> GOAL OF THE EXERCISE
In the material below, find each line with the word "Open" and copy it.

> AVAILABLE DATA

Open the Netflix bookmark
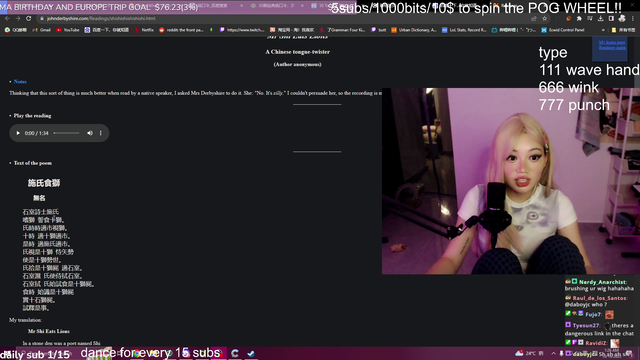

* * *

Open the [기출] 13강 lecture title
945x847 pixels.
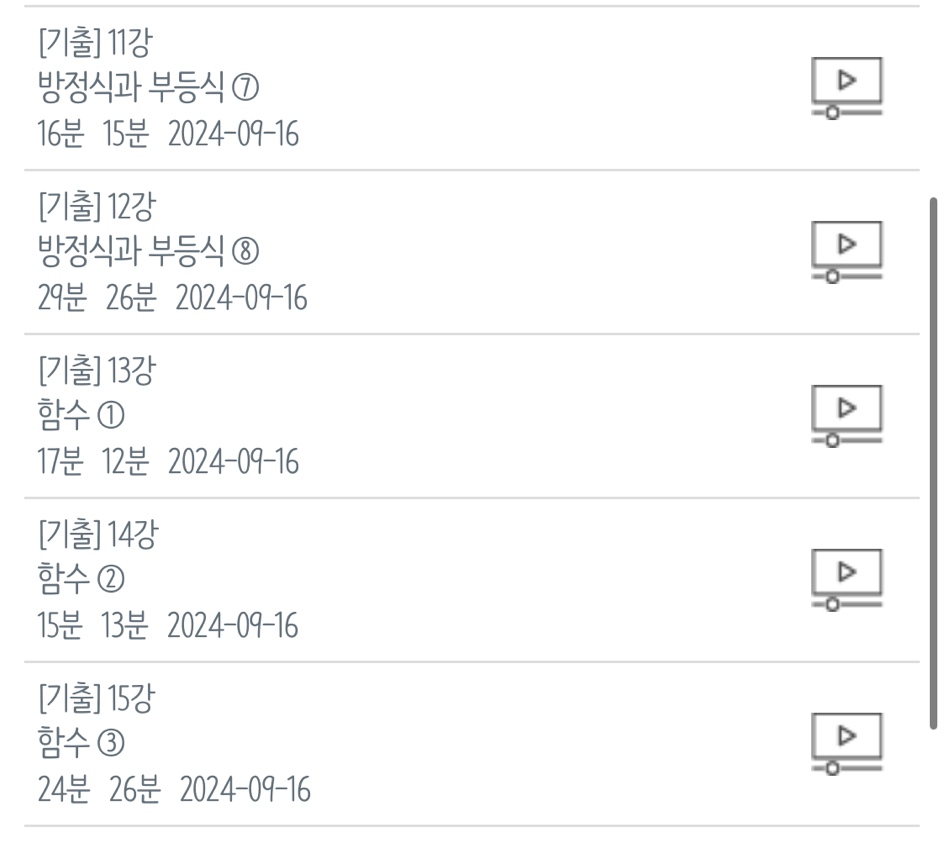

==

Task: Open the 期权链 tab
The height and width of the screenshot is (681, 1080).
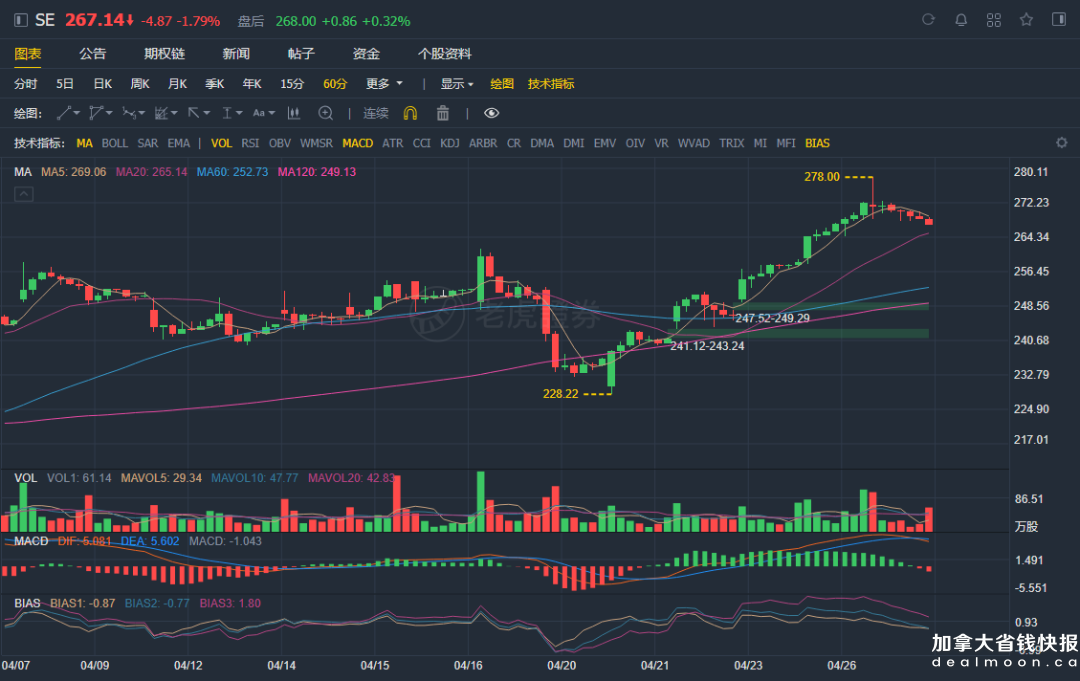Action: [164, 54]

> ANSWER SPACE
Open the Netflix bookmark
Open the [기출] 13강 lecture title
Task: Open the 期权链 tab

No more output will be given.